**Description of the task:** Check each line of the material below, and copy it if it holds the string "screenshot".

◆ ◆ ◆

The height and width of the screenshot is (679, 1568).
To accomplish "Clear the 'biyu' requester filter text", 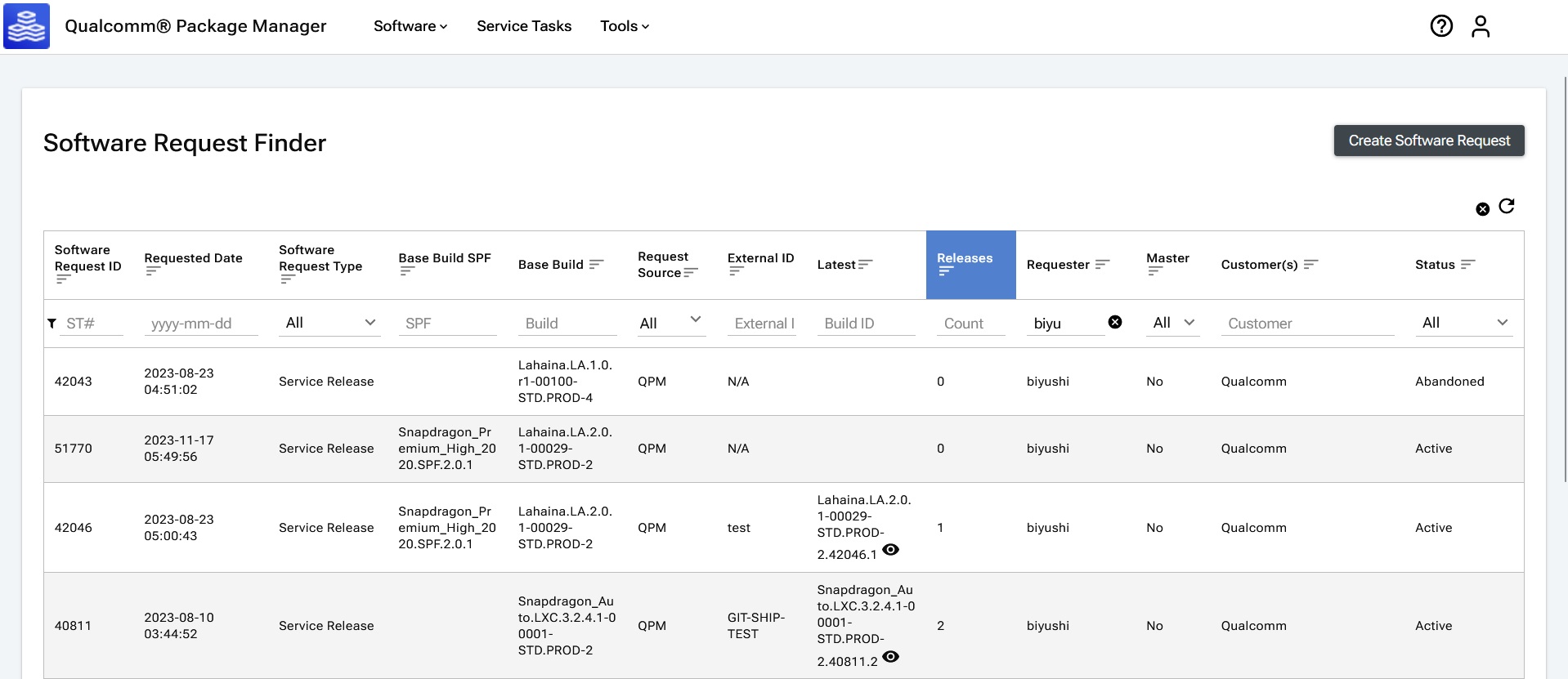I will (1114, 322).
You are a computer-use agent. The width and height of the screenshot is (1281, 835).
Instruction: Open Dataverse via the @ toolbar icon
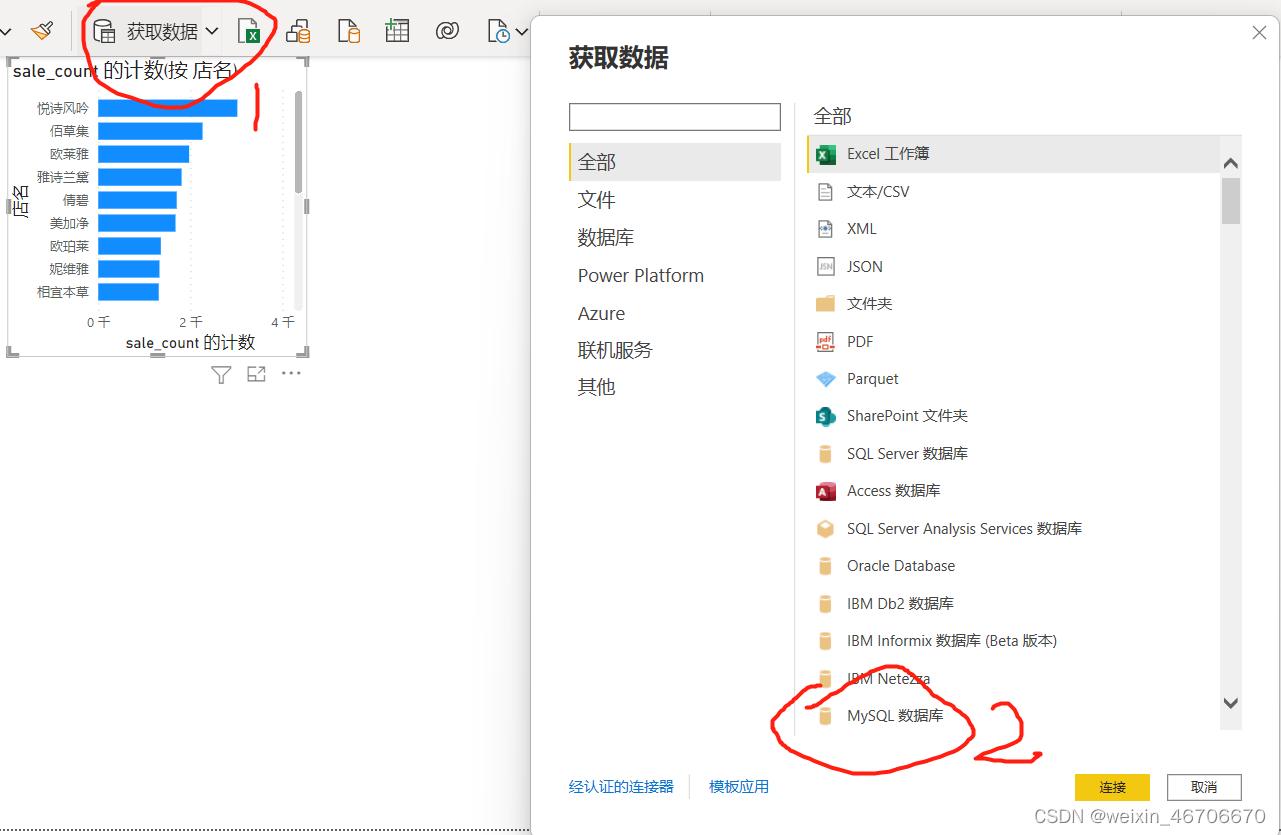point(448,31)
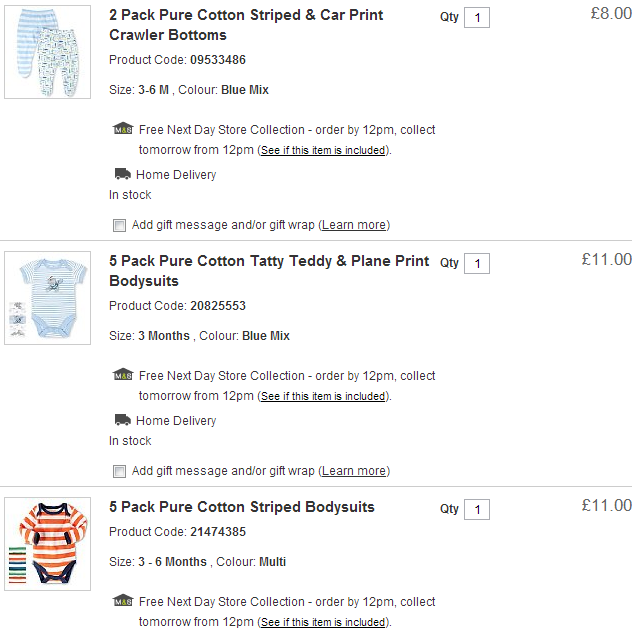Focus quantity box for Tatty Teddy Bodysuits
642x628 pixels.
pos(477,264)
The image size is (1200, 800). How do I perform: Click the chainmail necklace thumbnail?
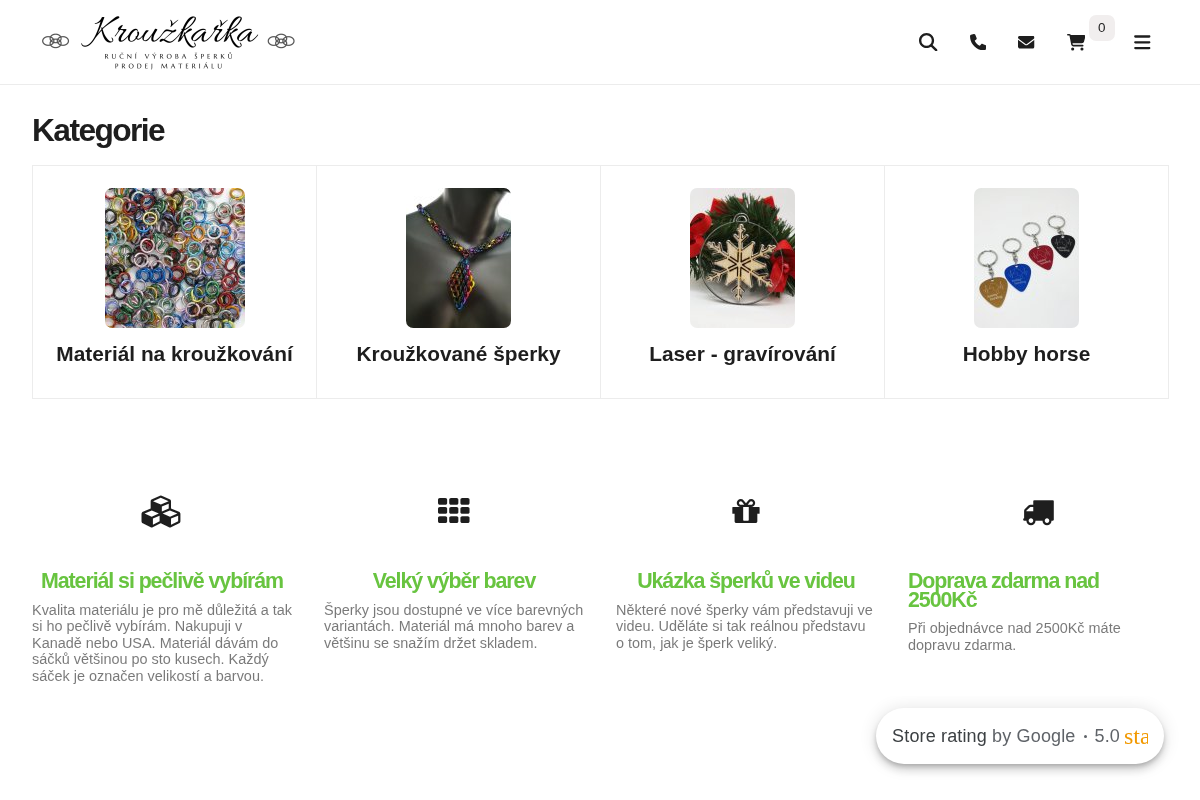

◆ ◆ ◆

**Exercise solution:**
The height and width of the screenshot is (679, 1568).
You are a computer-use agent. The width and height of the screenshot is (1281, 835).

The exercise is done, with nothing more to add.